Not only is our brain special, but in a sense we're "lucky" to be initialized or to have fallen into a more or less "universalizing environment". Of course, if you put a children in an empty room, or even in a forest (even provided with unlimited food), he is unlikely to learn much, least of all the secrets of the universe. Our society, our environment is such that we teach ourselves language and we particularly put value on discovery, such that we have set in motion an environment where we can, and we do, discover asymptotically more. And this discovery has a great purpose. As we learn more, we not only learn more about the Cosmos (which we're part of), we learn about our own nature, what it means to have a good existence, and all the things we can do to have a better (more complete, more fulfilling, more full of love, more meaningful) amazing existence[2]. That's our real "magic bean"[3] that must be guarded with utmost care.

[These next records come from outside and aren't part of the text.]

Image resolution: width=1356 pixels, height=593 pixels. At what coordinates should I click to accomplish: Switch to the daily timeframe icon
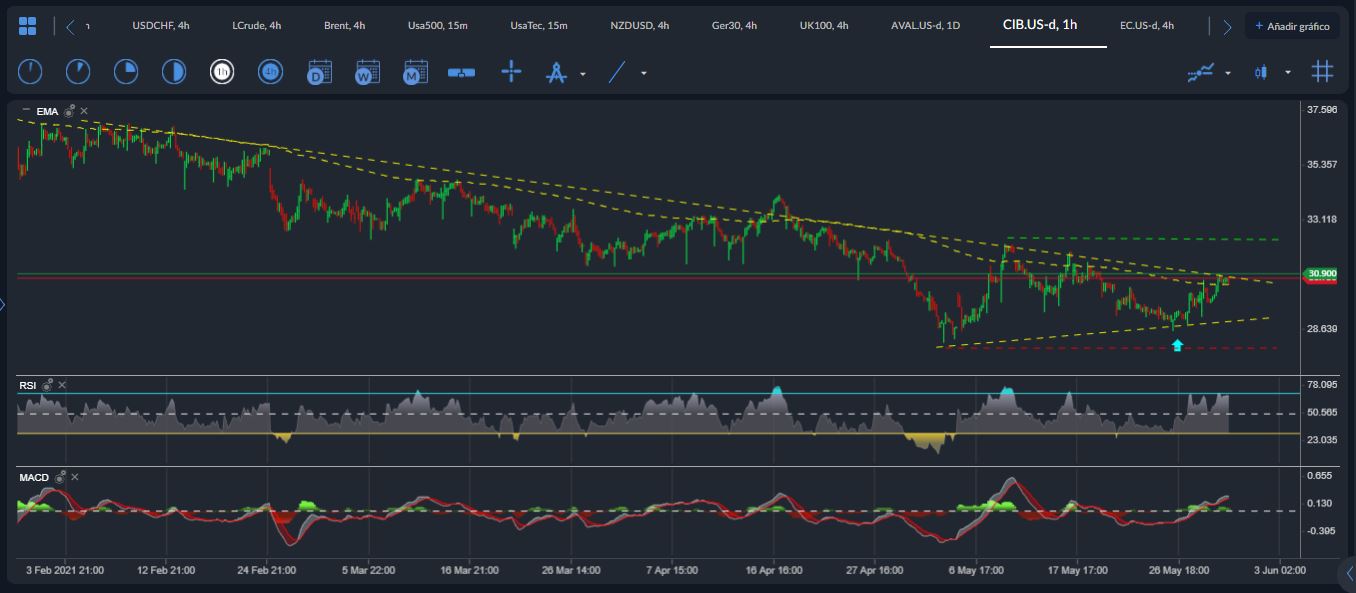[x=319, y=72]
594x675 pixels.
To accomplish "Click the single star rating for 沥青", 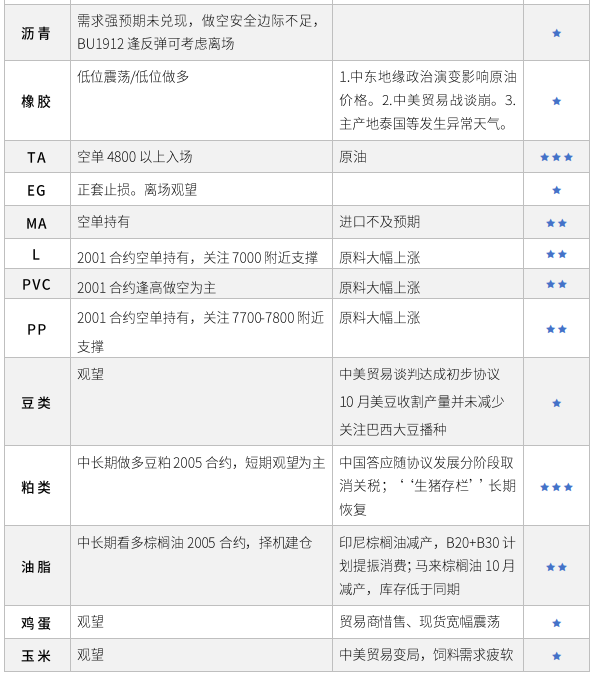I will [x=556, y=33].
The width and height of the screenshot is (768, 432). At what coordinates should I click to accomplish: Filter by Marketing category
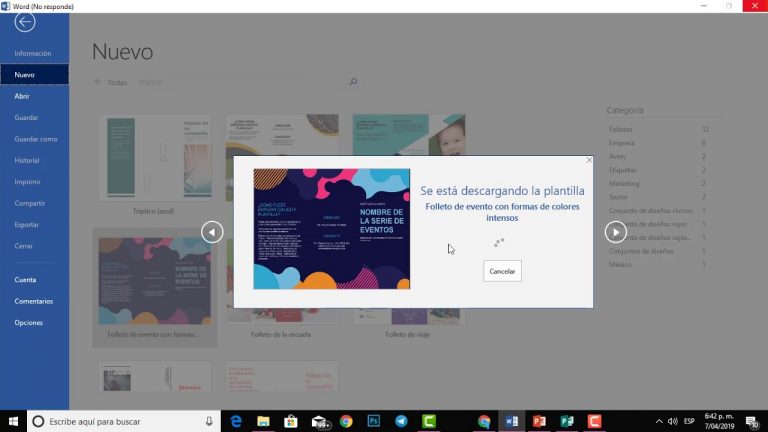[x=625, y=183]
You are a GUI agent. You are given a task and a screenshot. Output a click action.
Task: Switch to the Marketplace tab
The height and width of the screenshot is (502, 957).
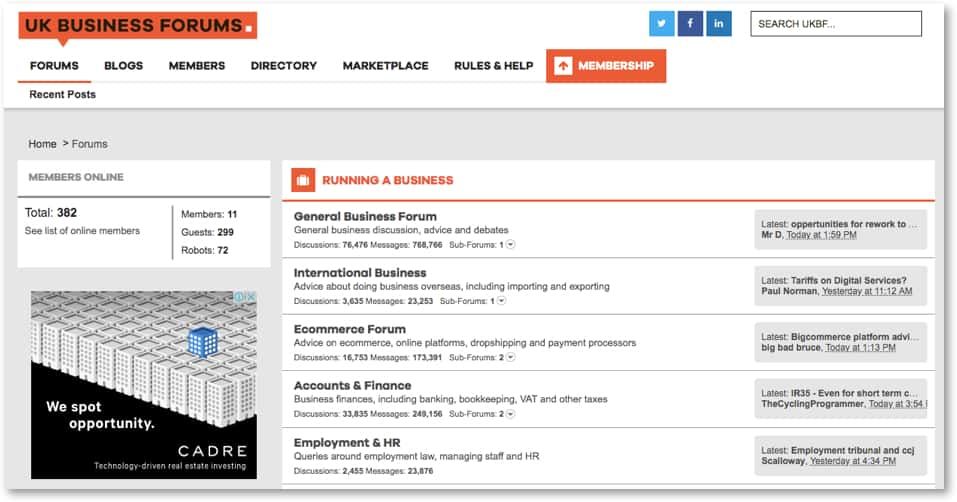tap(385, 66)
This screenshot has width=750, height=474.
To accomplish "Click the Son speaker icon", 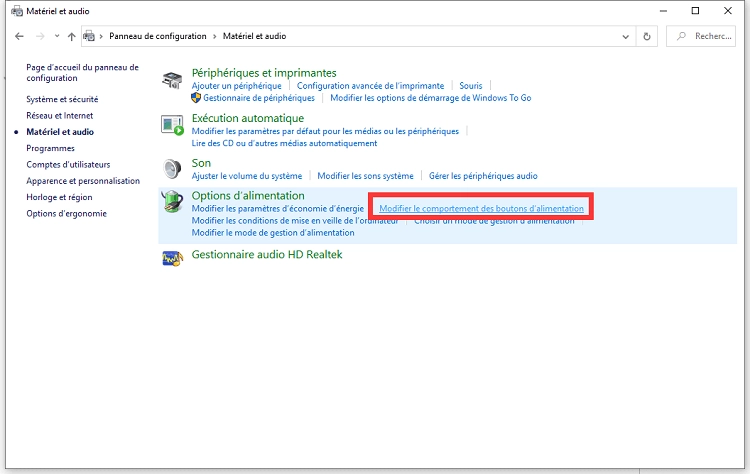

[1] Measuring the performance here is tricky, again because there are infinitely many cases. In a strict sense, the fraction of programs you prove that halts is 0 for any T. But that seems like a poor model: we're usually much more interested in small cases. If you weight them with some decaying weights, for example exponentially decaying 1/2^N, then this weighted fraction converges.

[2] I think that should be the general objective of rationality, or reason, and science/reason is the general system of conducting, refining and making this process reliable.

[3] Gold mine, Golden goose, Jewel, Delicate flower, etc.. :)

---

On quantum behavior, essentially none of those conclusions are affected at all, or even require quantum behavior. Quantum computing might accelerate some operations, but that's all. (And quantum computation has been shown so far to require extremely delicate conditions that would be hard to happen in our brains)


> We have lots of formally verified programs that show useful work can be done here.

Yes, by restricting things to a non-Turing Complete subset.

> Also, theoretical quantum computers can solve whether a problem halts 100% of the time.

That is absolutely not true. Quantum computers are proven to be entirely equivalent to classical computers in terms of what problems they can solve. The only difference is that they seem to show an exponential speed advantage for a certain very limited subset of problems, mostly related to quantum transforms.


> Yes, by restricting things to a non-Turing Complete subset.

No, not necessarily. There are procedures that _can_ verify properties against Turing-complete and even infinite-state systems. It's just that no _general_ (as in, sound and complete) procedure can exist.


If it's not sound, than the result is meaningless. If it is not complete, then it only works on a subset of problems, which is equivalent to what I said.


Agree that soundness is desirable, but "it only works on a subset of instances" and "you are restricted to a non-Turing complete subset" are not equivalent in the slightest.


Not sure what are you trying to say. Surely the "subset of instances" is non-Turing complete.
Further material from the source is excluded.